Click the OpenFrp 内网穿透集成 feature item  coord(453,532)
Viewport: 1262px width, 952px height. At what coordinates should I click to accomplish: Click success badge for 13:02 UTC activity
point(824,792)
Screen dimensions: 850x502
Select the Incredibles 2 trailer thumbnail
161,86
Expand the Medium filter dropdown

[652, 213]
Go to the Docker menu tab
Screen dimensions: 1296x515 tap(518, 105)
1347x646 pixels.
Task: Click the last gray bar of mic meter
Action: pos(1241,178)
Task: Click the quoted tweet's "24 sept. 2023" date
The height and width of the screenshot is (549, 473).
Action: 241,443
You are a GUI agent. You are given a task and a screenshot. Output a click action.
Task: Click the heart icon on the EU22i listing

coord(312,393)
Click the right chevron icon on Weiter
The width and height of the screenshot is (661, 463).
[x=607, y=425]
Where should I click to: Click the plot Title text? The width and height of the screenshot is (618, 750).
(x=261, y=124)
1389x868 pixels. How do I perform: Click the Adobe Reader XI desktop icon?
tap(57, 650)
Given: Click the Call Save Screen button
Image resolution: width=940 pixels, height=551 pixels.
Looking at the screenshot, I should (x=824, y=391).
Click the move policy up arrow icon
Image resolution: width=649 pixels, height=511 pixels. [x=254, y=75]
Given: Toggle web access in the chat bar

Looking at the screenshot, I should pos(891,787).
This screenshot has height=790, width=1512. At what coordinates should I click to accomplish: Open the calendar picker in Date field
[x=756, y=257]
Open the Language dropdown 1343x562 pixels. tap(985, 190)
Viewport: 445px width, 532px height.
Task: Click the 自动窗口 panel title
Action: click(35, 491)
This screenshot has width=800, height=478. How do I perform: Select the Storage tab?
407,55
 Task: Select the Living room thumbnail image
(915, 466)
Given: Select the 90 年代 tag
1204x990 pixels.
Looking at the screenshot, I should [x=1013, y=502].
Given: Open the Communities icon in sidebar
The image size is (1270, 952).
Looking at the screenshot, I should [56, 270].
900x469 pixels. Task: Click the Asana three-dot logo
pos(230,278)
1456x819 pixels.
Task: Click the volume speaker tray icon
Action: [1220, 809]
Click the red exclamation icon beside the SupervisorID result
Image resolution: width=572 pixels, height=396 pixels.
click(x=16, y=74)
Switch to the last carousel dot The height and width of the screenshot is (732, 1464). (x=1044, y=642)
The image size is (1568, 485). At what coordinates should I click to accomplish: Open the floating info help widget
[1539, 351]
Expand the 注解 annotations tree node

TASK GOAL:
Please render each line of the listing above as a JSON list of strings, one string per line, leaving out the blank lines.

FINAL RESULT:
[
  "Click the OpenFrp 内网穿透集成 feature item  coord(453,532)",
  "Viewport: 1262px width, 952px height. At what coordinates should I click to accomplish: Click success badge for 13:02 UTC activity",
  "point(824,792)",
  "Screen dimensions: 850x502",
  "Select the Incredibles 2 trailer thumbnail",
  "161,86",
  "Expand the Medium filter dropdown",
  "[652, 213]",
  "Go to the Docker menu tab",
  "Screen dimensions: 1296x515 tap(518, 105)",
  "1347x646 pixels.",
  "Task: Click the last gray bar of mic meter",
  "Action: pos(1241,178)",
  "Task: Click the quoted tweet's \"24 sept. 2023\" date",
  "The height and width of the screenshot is (549, 473).",
  "Action: 241,443",
  "You are a GUI agent. You are given a task and a screenshot. Output a click action.",
  "Task: Click the heart icon on the EU22i listing",
  "coord(312,393)",
  "Click the right chevron icon on Weiter",
  "The width and height of the screenshot is (661, 463).",
  "[x=607, y=425]",
  "Where should I click to: Click the plot Title text? The width and height of the screenshot is (618, 750).",
  "(x=261, y=124)",
  "1389x868 pixels. How do I perform: Click the Adobe Reader XI desktop icon?",
  "tap(57, 650)",
  "Given: Click the Call Save Screen button",
  "Image resolution: width=940 pixels, height=551 pixels.",
  "Looking at the screenshot, I should (x=824, y=391).",
  "Click the move policy up arrow icon",
  "Image resolution: width=649 pixels, height=511 pixels. [x=254, y=75]",
  "Given: Toggle web access in the chat bar",
  "Looking at the screenshot, I should pos(891,787).",
  "This screenshot has height=790, width=1512. At what coordinates should I click to accomplish: Open the calendar picker in Date field",
  "[x=756, y=257]",
  "Open the Language dropdown 1343x562 pixels. tap(985, 190)",
  "Viewport: 445px width, 532px height.",
  "Task: Click the 自动窗口 panel title",
  "Action: click(35, 491)",
  "This screenshot has width=800, height=478. How do I perform: Select the Storage tab?",
  "407,55",
  " Task: Select the Living room thumbnail image",
  "(915, 466)",
  "Given: Select the 90 年代 tag",
  "1204x990 pixels.",
  "Looking at the screenshot, I should [x=1013, y=502].",
  "Given: Open the Communities icon in sidebar",
  "The image size is (1270, 952).",
  "Looking at the screenshot, I should [56, 270].",
  "900x469 pixels. Task: Click the Asana three-dot logo",
  "pos(230,278)",
  "1456x819 pixels.",
  "Task: Click the volume speaker tray icon",
  "Action: [1220, 809]",
  "Click the red exclamation icon beside the SupervisorID result",
  "Image resolution: width=572 pixels, height=396 pixels.",
  "click(x=16, y=74)",
  "Switch to the last carousel dot The height and width of the screenshot is (732, 1464). (x=1044, y=642)",
  "The image size is (1568, 485). At what coordinates should I click to accomplish: Open the floating info help widget",
  "[1539, 351]",
  "Expand the 注解 annotations tree node"
]